Decidiram, então, tentar a sorte em outras partes do Brasil, que é o terceiro da região com a maior população venezuelana na América Latina.
“Eu procurei na internet e vi que Curitiba era uma das cidades com a melhor qualidade de vida do Brasil”, relembra Samuel Caycedo, um engenheiro mecânico de 41 anos.
“Eu vim porque aqui vi mais oportunidades para o meu filho”, disse Carol Formaniak, de 48 anos, uma advogada venezuelana que trabalhou como caixa de supermercado em Boa Vista, e desde 2019 vive em Curitiba.
Na Venezuela, Caycedo vivia em Puerto Ordaz, conhecida como a “cidade dos engenheiros”. Carol era de um município vizinho, Ciudad Bolívar.

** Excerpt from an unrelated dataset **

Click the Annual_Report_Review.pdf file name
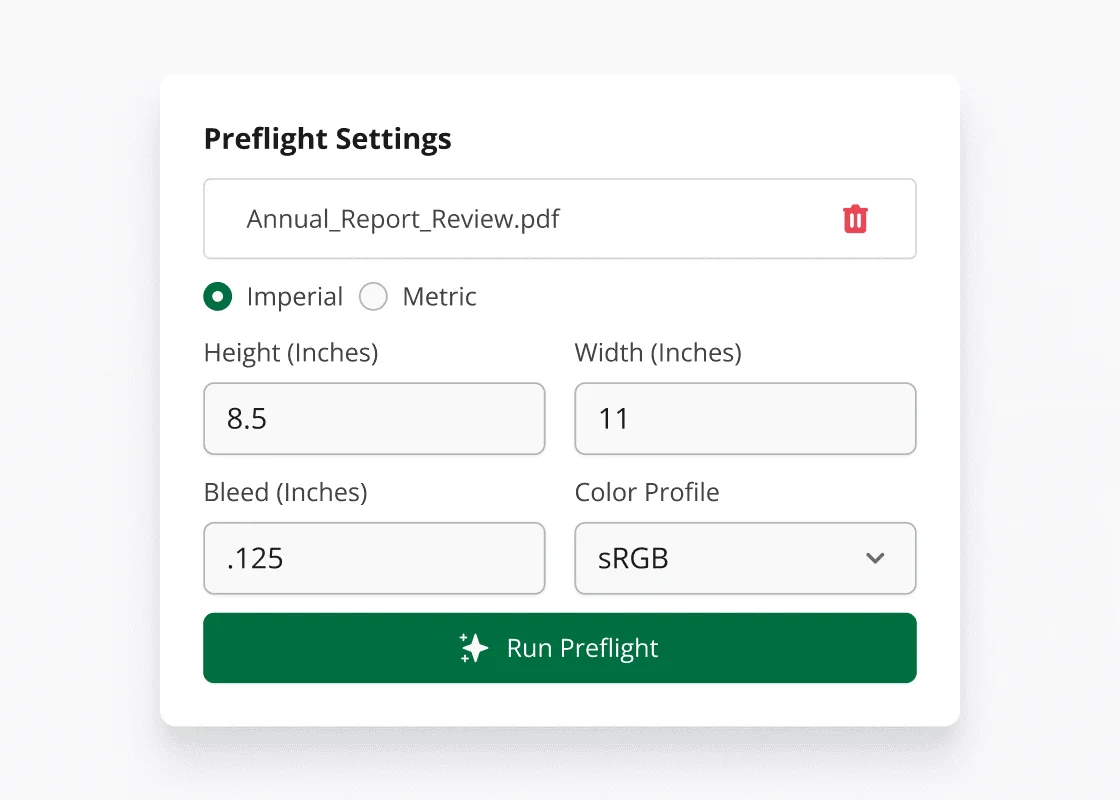Viewport: 1120px width, 800px height. click(x=403, y=219)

Os dois – que não se conhecem – cruzaram a fronteira do Brasil em 2015, tentando escapar da pobreza e da escassez extrema de mantimentos na Venezuela. Depois, migraram outra vez, do Norte para o Sul do país
“Eu tinha um emprego, mas preferi ir embora da Venezuela porque não se fazia nada com o salário de engenheiro. Sempre faltava dinheiro no final do mês”, contou ele.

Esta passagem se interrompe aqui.